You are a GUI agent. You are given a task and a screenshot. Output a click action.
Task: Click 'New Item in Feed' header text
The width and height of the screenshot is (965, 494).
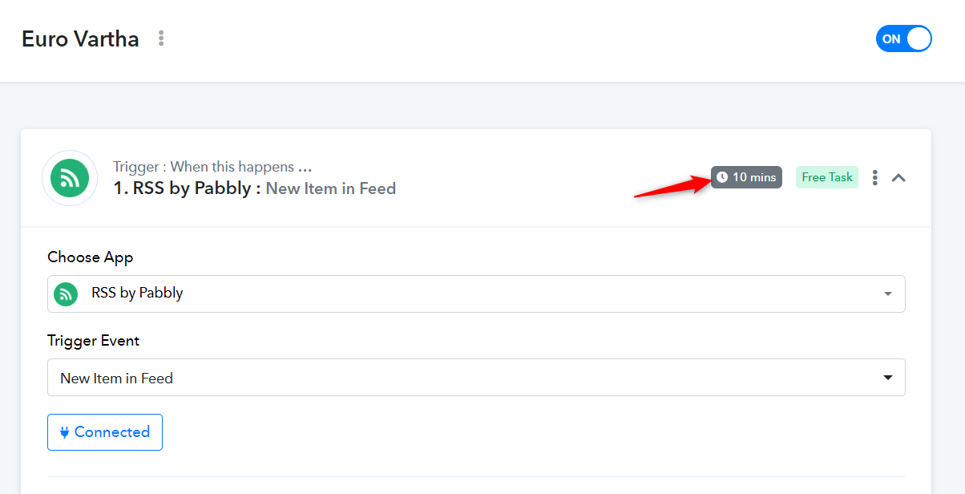(331, 188)
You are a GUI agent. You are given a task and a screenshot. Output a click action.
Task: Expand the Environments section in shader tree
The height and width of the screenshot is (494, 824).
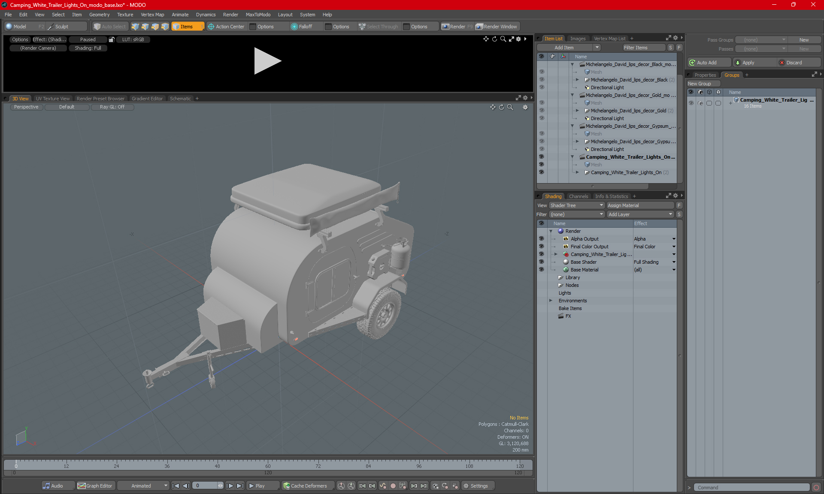pos(550,301)
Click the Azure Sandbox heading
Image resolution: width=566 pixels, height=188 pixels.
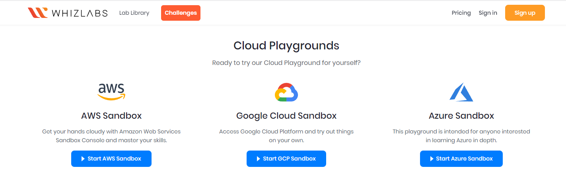coord(461,116)
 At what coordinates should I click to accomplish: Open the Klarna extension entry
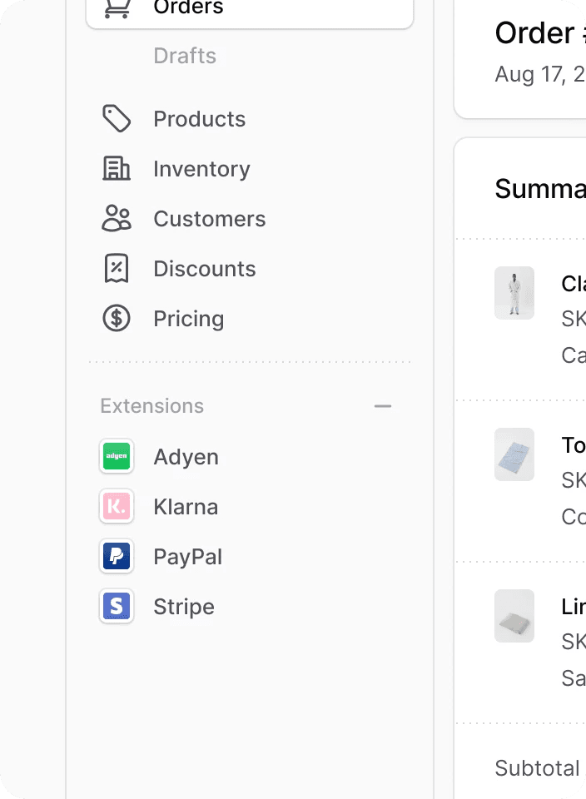[x=185, y=506]
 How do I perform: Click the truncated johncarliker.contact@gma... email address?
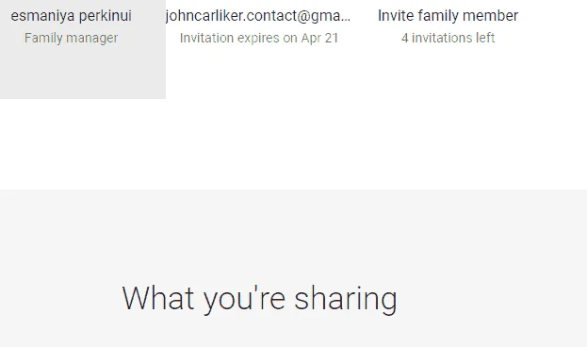258,16
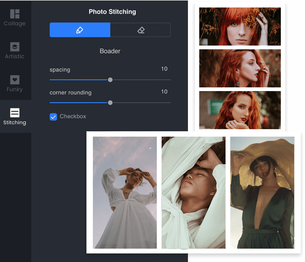Activate the pencil draw tool
305x262 pixels.
click(x=80, y=30)
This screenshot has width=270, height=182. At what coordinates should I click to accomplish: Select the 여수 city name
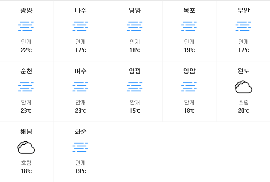tap(81, 71)
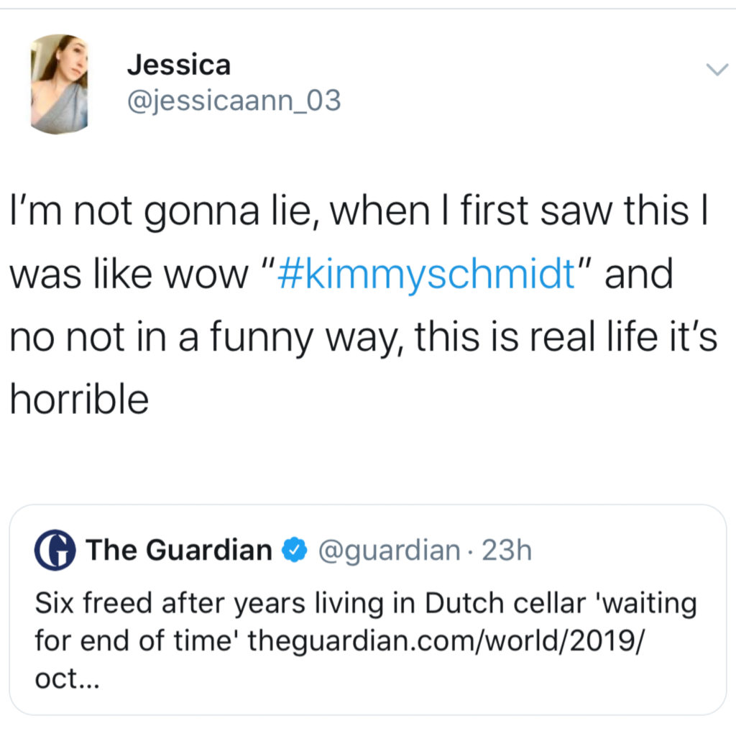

:::::

# WORK TASK
Each line above must be repeated exactly in the answer, with pictures omitted.

# ANSWER TO THIS EXERCISE
You are a GUI agent. You are given a task and a screenshot. Output a click action.
Task: Click 'New Item in Feed' header text
The width and height of the screenshot is (965, 494).
(331, 188)
You are a GUI agent. You are given a task and a screenshot. Output a click action.
Task: Expand the Environments section in shader tree
The height and width of the screenshot is (494, 824).
pos(550,301)
Click the Azure Sandbox heading
Image resolution: width=566 pixels, height=188 pixels.
coord(461,116)
 At what coordinates should I click to accomplish: Open the Klarna extension entry
[x=185, y=506]
 How do I perform: Click the truncated johncarliker.contact@gma... email address?
258,16
Activate the pencil draw tool
305x262 pixels.
click(x=80, y=30)
This screenshot has width=270, height=182. At what coordinates should I click to accomplish: Select the 여수 city name
tap(81, 71)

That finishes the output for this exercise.